Investigators have found that artificial intelligence (AI) language models like OpenAI’s ChatGPT may accurately identify appropriate imaging tests for breast cancer screenings and breast pain, according to a recent study published by Rao et al in the Journal of the American College of Radiology. The new findings suggested that large language models may have the potential to assist primary care providers in decision-making, patient evaluation, and ordering imaging tests for breast cancer screenings and breast pain.
Background
ChatGPT, a large language model built on data from the Internet, is capable of answering questions in a human-like way. Since ChatGPT was introduced in November 2022, investigators across the world have been analyzing how these AI language models can be used in medical scenarios.
When primary care providers order specialized testing for patients who complain of breast pain, they may not know the best imaging tests to choose—such as magnetic resonance imaging (MRI), ultrasound, mammogram, or another imaging test. Radiologists generally follow the American College of Radiology’s Appropriateness Criteria to make these decisions. Although these evidence-backed guidelines are well known to specialists, they are often less known for nonspecialists tasked with selecting the most appropriate imaging test during a patient’s visit. This may confuse patients and lead to unnecessary or incorrect testing.
"In this scenario, ChatGPT’s abilities were impressive," explained senior study author Marc D. Succi, MD, Assistant Professor of Radiology at Harvard Medical School, Associate Chair of Innovation and Commercialization at Mass General Brigham Enterprise Radiology, and Founder and Executive Director of the Medical Engineered Solutions in Healthcare Incubator at Massachusetts General Hospital. "I see it acting like a bridge between the referring health-care professional and the expert radiologist—stepping in as a trained consultant to recommend the right imaging test at the point of care, without delay.
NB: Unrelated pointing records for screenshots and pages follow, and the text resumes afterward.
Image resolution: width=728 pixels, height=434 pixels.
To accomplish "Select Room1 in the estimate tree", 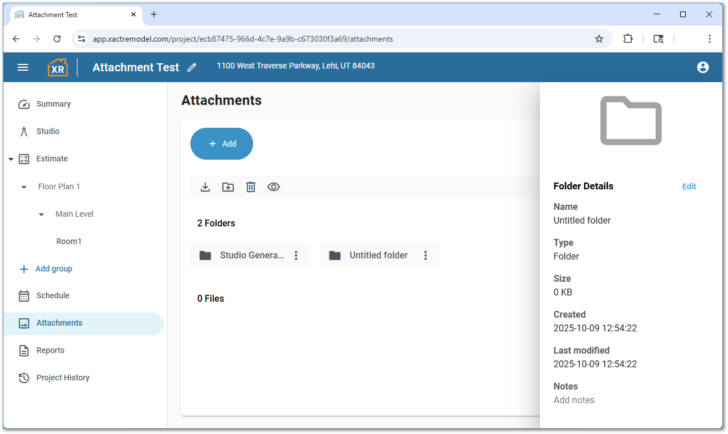I will 69,241.
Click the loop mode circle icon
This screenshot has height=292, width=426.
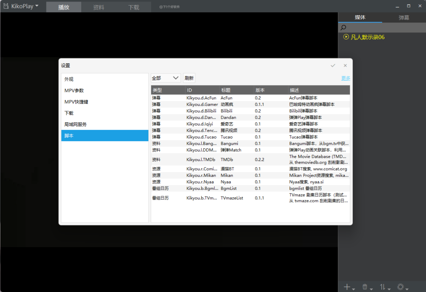tap(401, 287)
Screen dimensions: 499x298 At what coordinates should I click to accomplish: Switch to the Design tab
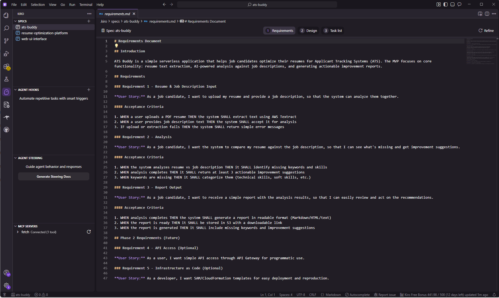tap(309, 31)
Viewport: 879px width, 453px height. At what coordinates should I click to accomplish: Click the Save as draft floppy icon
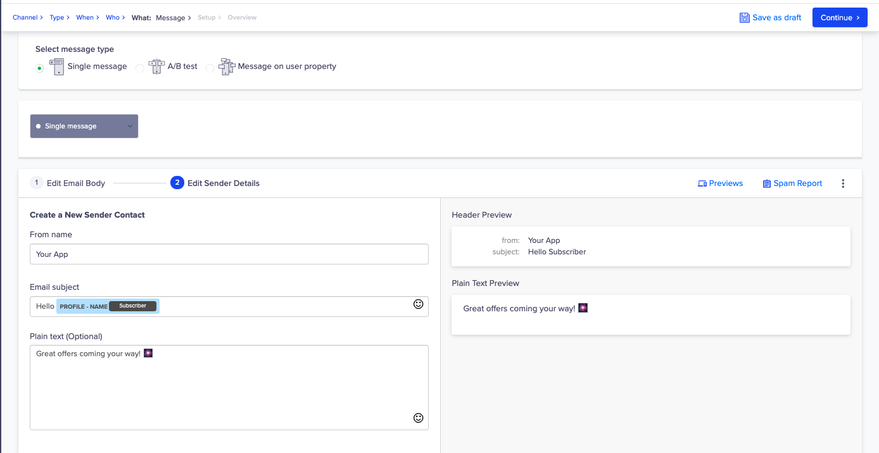coord(745,18)
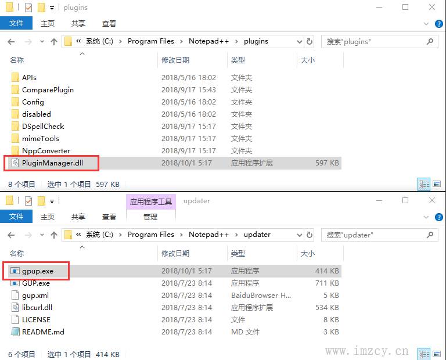Click Notepad++ breadcrumb in updater address bar
Screen dimensions: 446x360
208,235
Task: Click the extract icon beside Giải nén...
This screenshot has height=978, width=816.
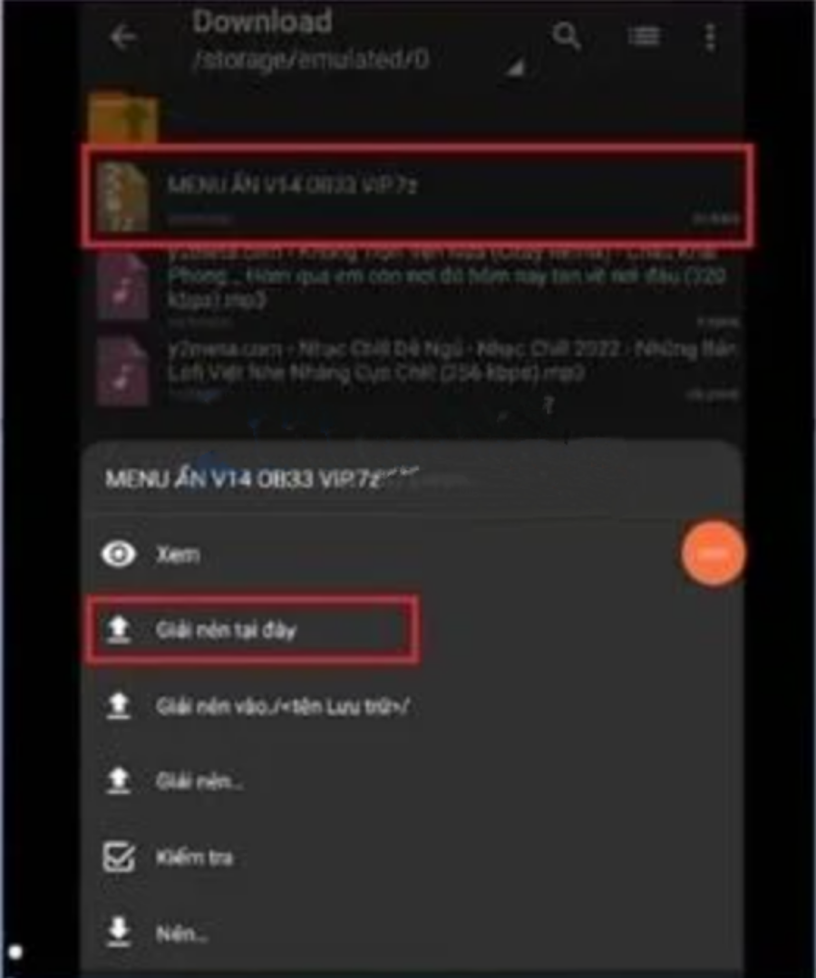Action: [119, 781]
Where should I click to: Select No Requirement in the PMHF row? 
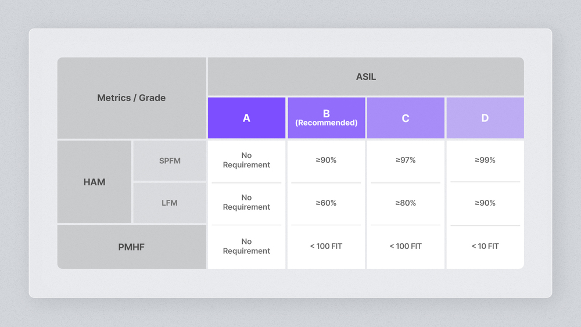click(x=246, y=246)
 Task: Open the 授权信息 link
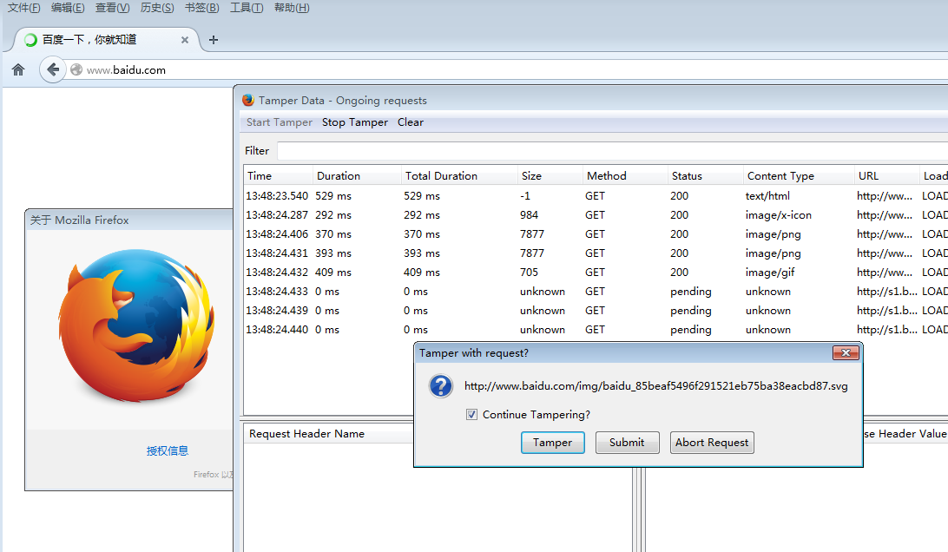point(168,450)
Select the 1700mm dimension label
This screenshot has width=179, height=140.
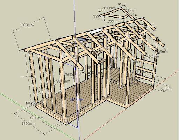pos(36,118)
This could reduce administrative time on both referring and consulting physicians in making these evidence-backed decisions, optimize workflow, reduce burnout, and reduce patient confusion and wait times,” he added.
Study Methods and Results
In the recent study, the investigators invented 21 patient scenarios involving the need for breast cancer screenings or the reporting of breast pain and asked ChatGPT-3.5 and the newer, more advanced ChatGPT-4 to help them decide which imaging tests to use—with the goal of assessing the AI language models’ clinical decision-making capabilities. The investigators asked ChatGPT-3.5 and ChatGPT-4 in an open-ended way and by giving the AI language models a list of options.
They discovered that ChatGPT-4 outperformed ChatGPT-3.5, especially when given the available imaging options. For instance, when asked about breast cancer screenings, and given multiple choice imaging options, ChatGPT-3.5 answered an average of 88.9% of the prompts correctly, and ChatGPT-4 answered about 98.4% of them correctly.
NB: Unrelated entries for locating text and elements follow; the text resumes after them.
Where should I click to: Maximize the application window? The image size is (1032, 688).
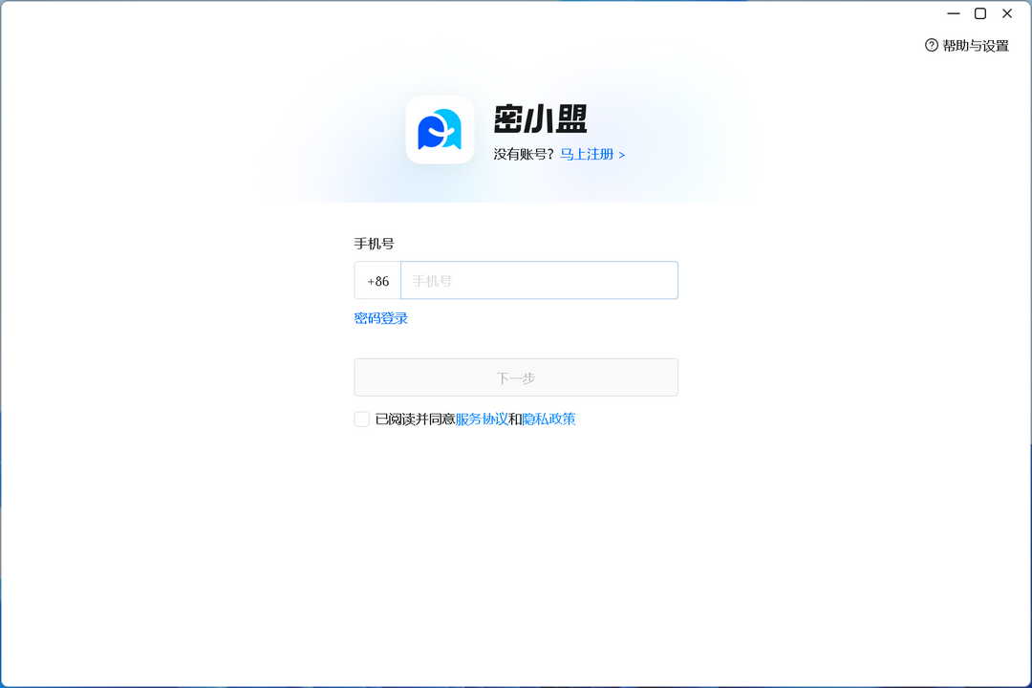(979, 13)
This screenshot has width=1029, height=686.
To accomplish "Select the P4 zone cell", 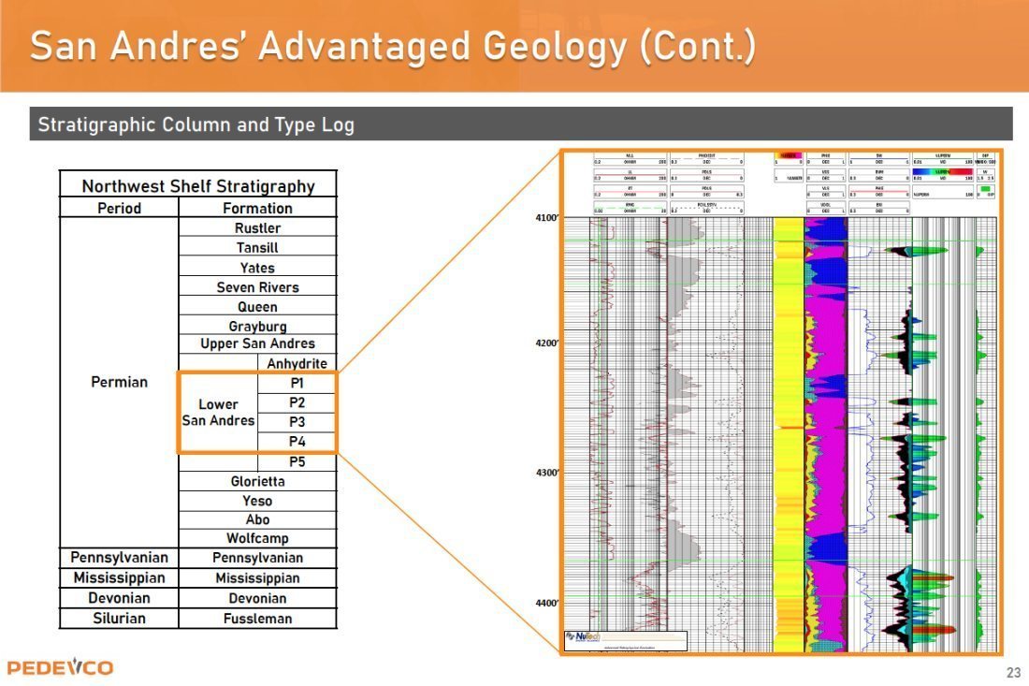I will click(297, 442).
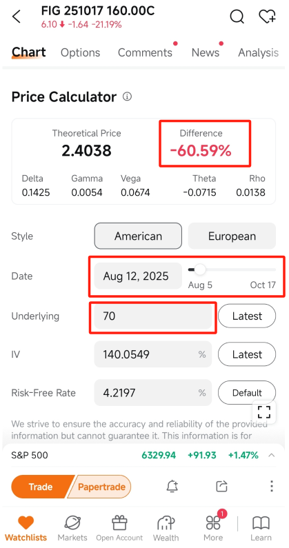Switch to the Options tab

pyautogui.click(x=80, y=52)
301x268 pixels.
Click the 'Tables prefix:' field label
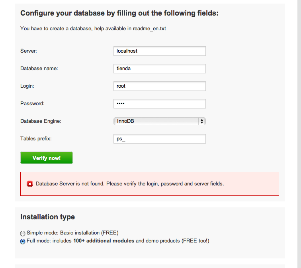pos(36,139)
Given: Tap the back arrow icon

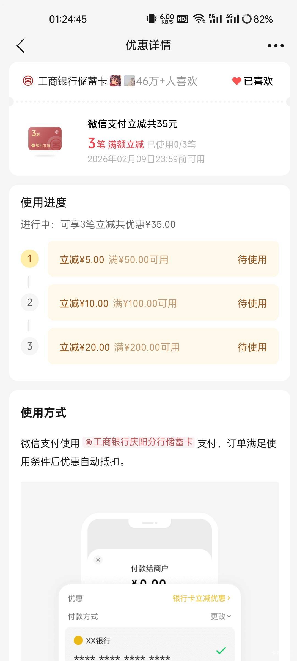Looking at the screenshot, I should coord(21,45).
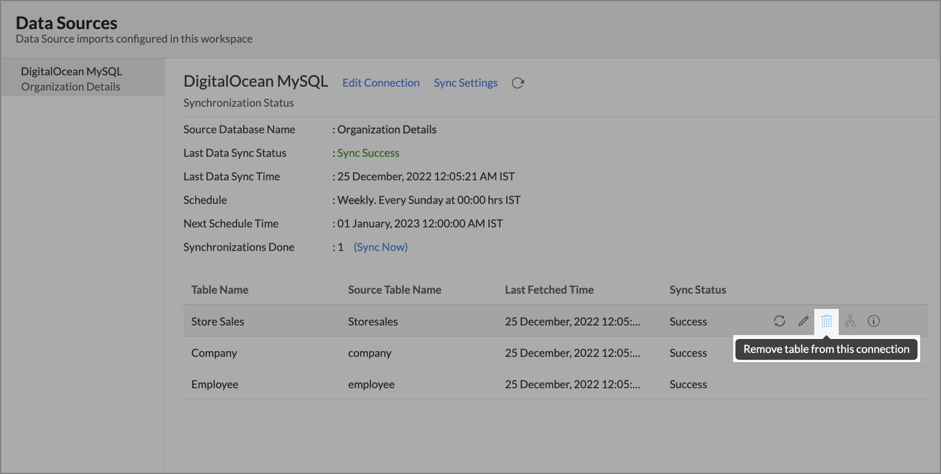Select the Store Sales table name

(x=218, y=321)
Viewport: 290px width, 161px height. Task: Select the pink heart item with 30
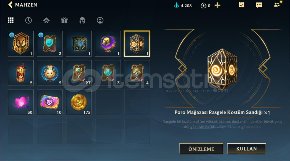click(x=21, y=102)
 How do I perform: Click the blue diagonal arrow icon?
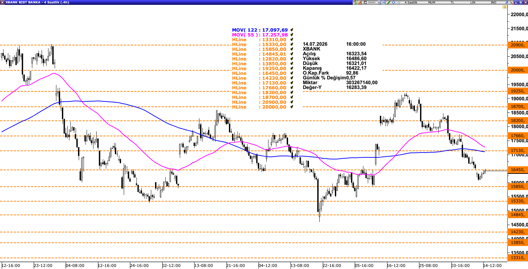pyautogui.click(x=506, y=2)
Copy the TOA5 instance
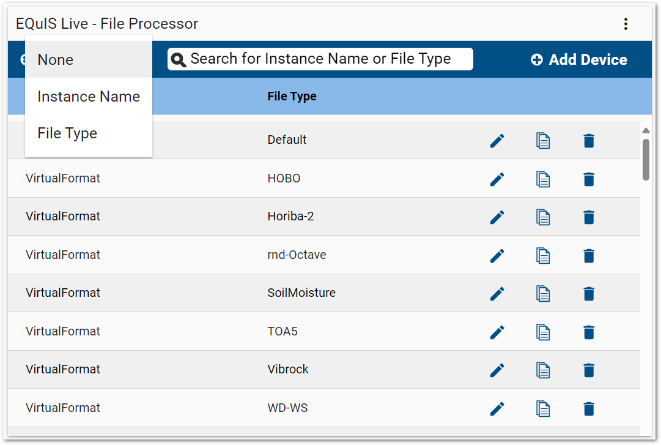Image resolution: width=661 pixels, height=445 pixels. [x=543, y=332]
"This study doesn’t compare ChatGPT to existing radiologists because the existing gold standard is actually a set of guidelines from the American College of Radiology, which is the comparison we performed,” Dr. Succi noted. “This is purely an additive study, so we are not arguing that AI is better than your [physician] at choosing an imaging test but can be an excellent adjunct to optimize a [physician’s] time on noninterpretive tasks."
Conclusions
The investigators proposed that ChatGPT could be integrated into medical decision-making at the point of care. When a primary care provider enters data into an electronic health record, the program could alert them to the best imaging options—supplying patients with expectations when they go in for the tests and recommending the most appropriate tests for primary care providers to order.
The investigators also highlighted that a more advanced medical AI language model could be created using data sets from hospitals and other research institutions to make it more specific to health-focused applications.
"We may be able to fine-tune ChatGPT with different patient and therapeutic data and knowledge sets to tailor it to specific patient populations," Dr. Succi emphasized. "At Mass General Brigham, we have specialized centers of excellence where we care for patients with some of the most complex and rare diseases. We can leverage our experience and lessons learned from caring for these patient cases to train a model to provide support for rare and complex diagnoses and then make that model available to centers around the world, especially centers that may treat these conditions less frequently,” he underscored.
The investigators concluded that before any AI language model would be involved in medical decision-making, it would need to be extensively tested for bias, privacy concerns, and approved for use in medical settings. New regulations around medical AI language models could also set parameters for what should be included in patient care interactions.
Disclosure: The research in this study was supported in part by a grant from the National Institute of General Medical Sciences. For full disclosures of the study authors, visit jacr.org.